Ponta de Mangrande
Ponta de Mangrande | |
---|---|
Ponta Oeste | |
Ponta de Mangrande | |
Location | Western Santo Antão, Cape Verde |
Coordinates | 17°03′11″N 25°21′40″W / 17.0531°N 25.36099°WCoordinates: 17°03′11″N 25°21′40″W / 17.0531°N 25.36099°W |
Offshore water bodies | Atlantic Ocean |
Ponta de Mangrande also Ponta Oeste (West Point) is the westernmost point of not only Cape Verde but all Africa (together with the mainland and its islands), it is located nearly 5 km northwest of Monte Trigo in the Island of Santo Antão and has no accessible roads. The headlands are one of the areas in Cape Verde that has no roads within the headland, also it sits on a separate mountain named Monte Cama Madeirense (997 m) connecting to the mountain range of Topo da Coroa. The headland's length is 5–6 km north to south and 1–2 km east to west.
Its etymology of Ponta Oeste, the other name is being in the westernmost of the island and the whole archipelago.
Some 25–30 km northwest is the Nola Seamount and over 230 km northwest is the Santo Antão Ridge. Also in the point's location, it is the closest land area from Cape Verde to one of the Caribbean Islands which is Barbados, being 3,681 km from the point near Stroude Land, About 2 km northeast at another point is the closest to the North American mainland being about 4,548 km from Little Dover at a point near Canso, Nova Scotia and all North America being about 4,146 km from the Avalon Peninsula.
As the seas are rough and dangerous in the area, having only a beach in the north of the headline. Four kilometers west there is a depth of 1,000 meters which forms a part of the Cape Verde Rise; about 12 km west has a depth of 2,000 meters and 30 km west is 3,000 meters. The depth of Nola Seamount, an underwater volcano is around only 140 meters deep and the west part is between 60-70 meters deep, but 40 km northwest of the headland has the water depth of over 3,000 meters. Nola Seamount may be the tallest submerged seamount within the Cape Verde Islands. During the Ice Age, the western part of the seamount was Nola Island and was flooded before the Late Ice Age.

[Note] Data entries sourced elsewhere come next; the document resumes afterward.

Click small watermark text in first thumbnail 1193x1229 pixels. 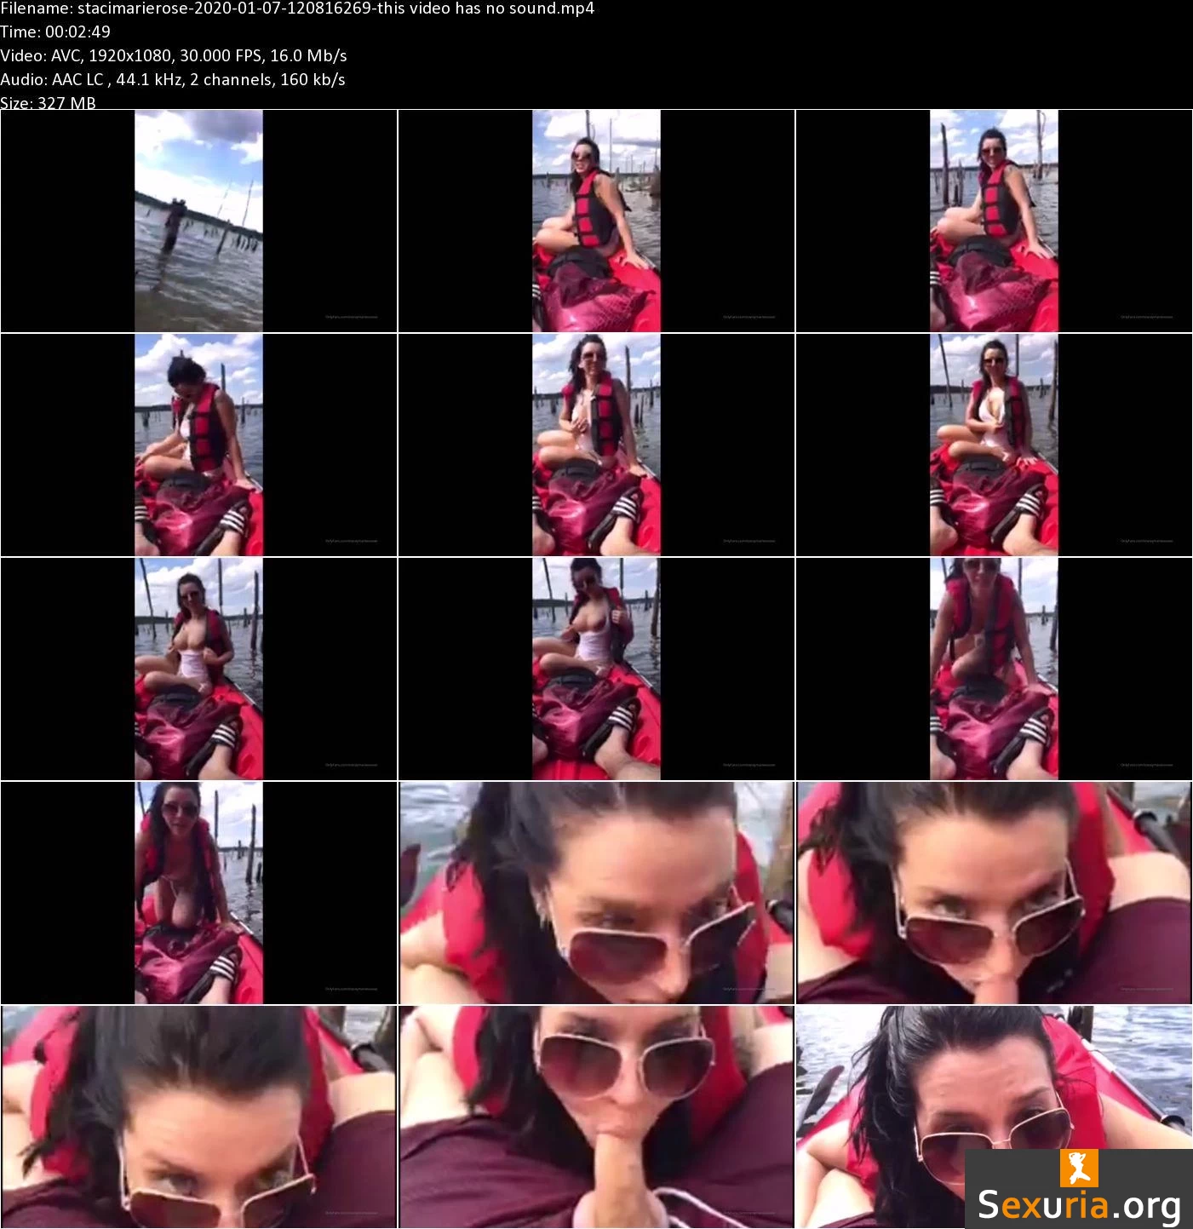[351, 316]
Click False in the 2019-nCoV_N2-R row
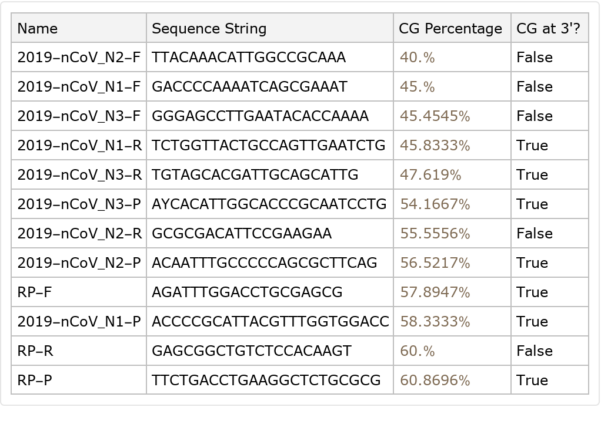 pyautogui.click(x=535, y=234)
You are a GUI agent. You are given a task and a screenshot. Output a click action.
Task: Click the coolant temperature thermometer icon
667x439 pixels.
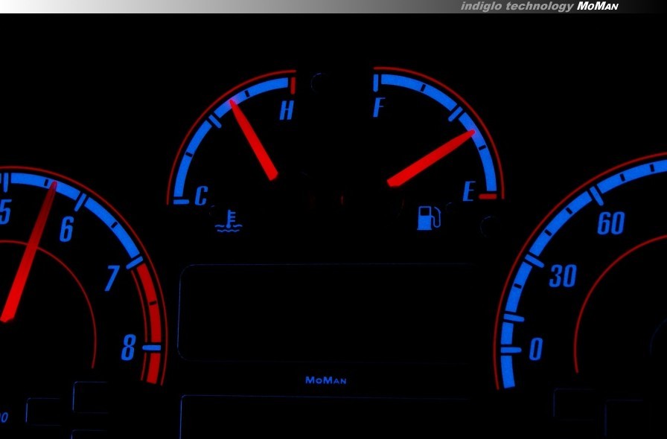(229, 221)
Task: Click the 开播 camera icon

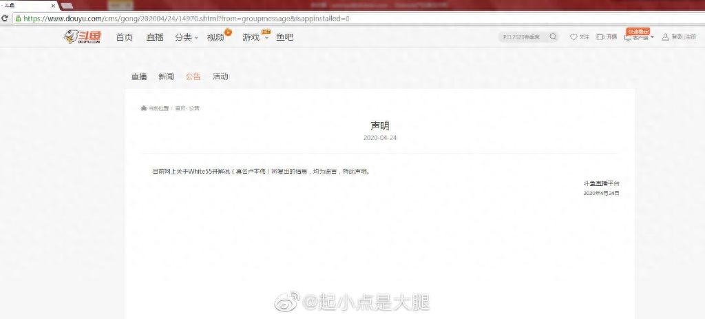Action: [x=600, y=37]
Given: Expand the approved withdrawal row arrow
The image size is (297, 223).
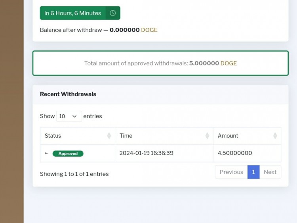Looking at the screenshot, I should [47, 153].
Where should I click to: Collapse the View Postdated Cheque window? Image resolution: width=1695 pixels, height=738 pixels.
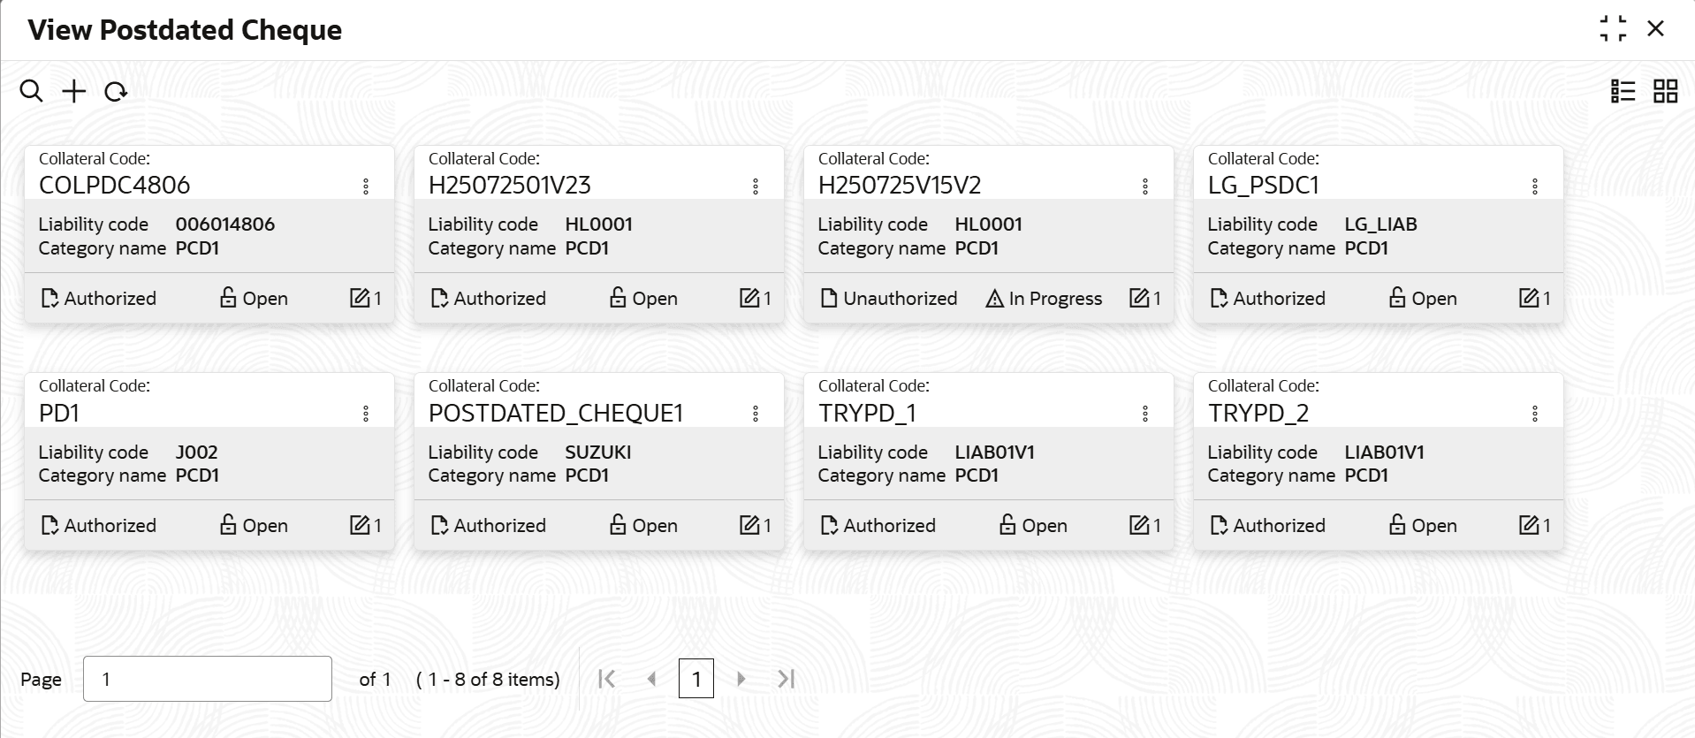coord(1613,29)
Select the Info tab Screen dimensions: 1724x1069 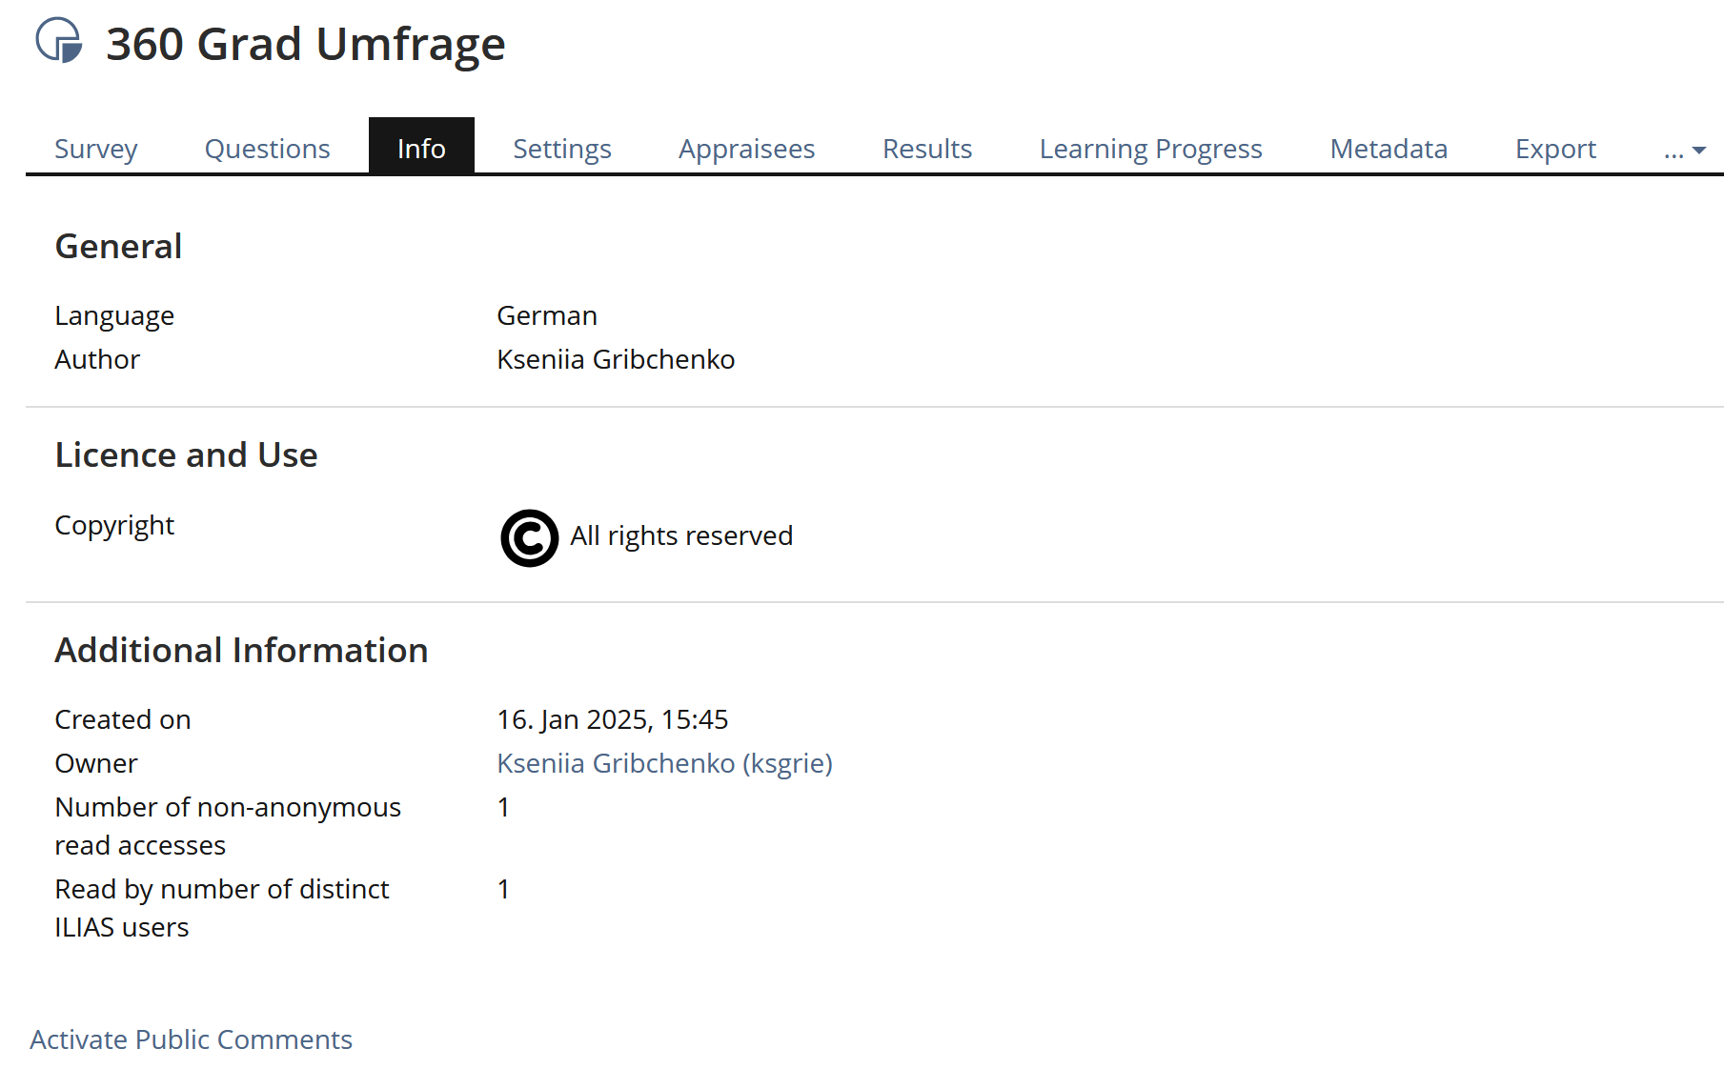point(421,149)
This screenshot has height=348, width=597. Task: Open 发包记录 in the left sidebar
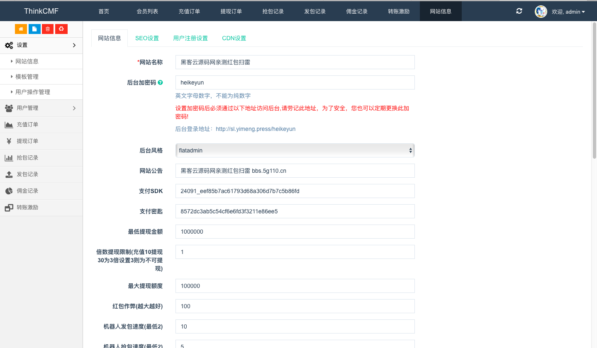coord(27,174)
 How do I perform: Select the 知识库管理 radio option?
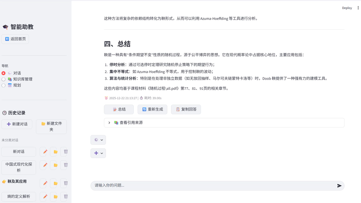pos(4,79)
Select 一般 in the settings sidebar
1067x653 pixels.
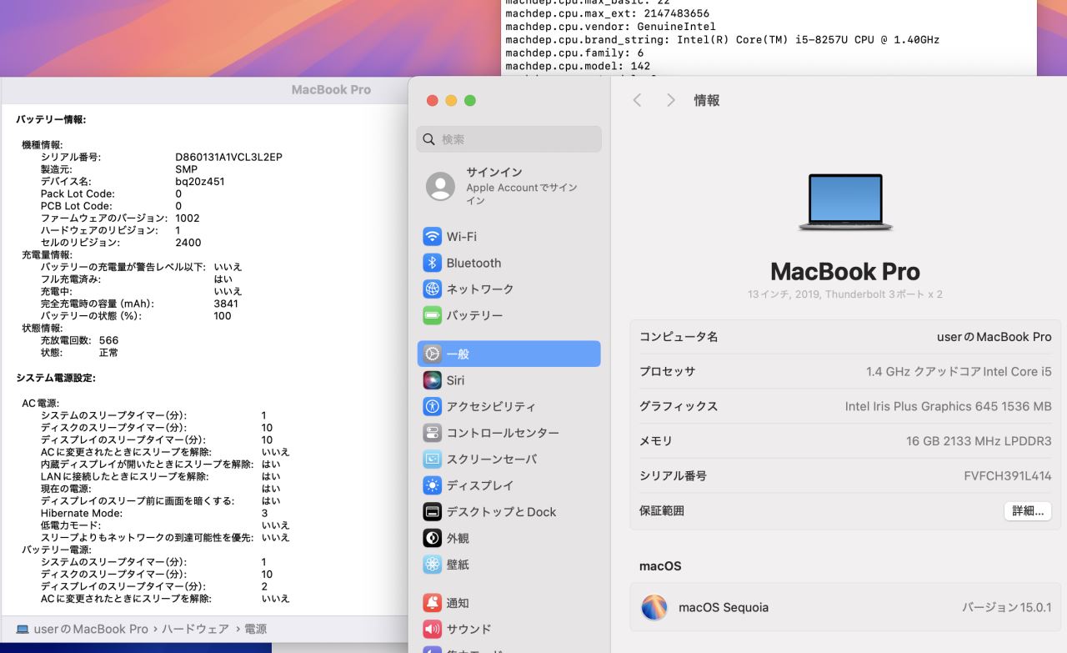(508, 354)
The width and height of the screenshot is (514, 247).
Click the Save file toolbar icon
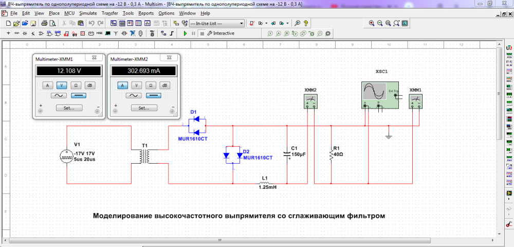point(33,24)
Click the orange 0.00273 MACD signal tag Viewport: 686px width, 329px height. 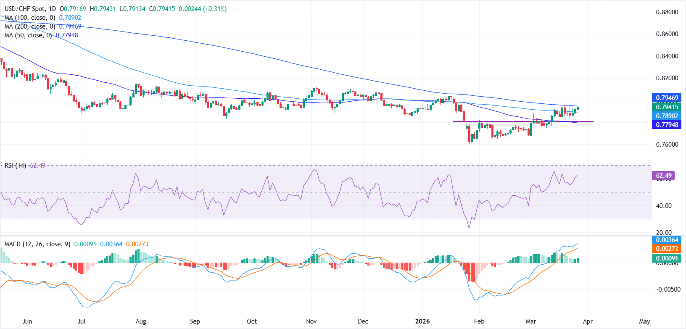point(667,249)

Also, further northwest of the point could be the furthermost of the Canary Current.
History
The point in the northwest marked the line made by the Treaty of Tordesillas in 1494 that divided the spheres of Iberian influences 370 leagues (1,770 km) west of the point and extended up to the north and south poles, it marked the line between discovered and then undiscovered lands, the actual location would be at around at 17.5 N and in today's meridian around 42 degrees west of Greenwich, the line would be marked around twenty meridians west. In 1498, the northern part of the line in North America would not be included as John Cabot discovered a part of North America in 1498. The line existed for a couple of decades. The remaining line that divided Spanish and Portuguese possessions ceased to exist when Brazil became independent on September 1822, before other parts of Central and South America ended Spanish rule.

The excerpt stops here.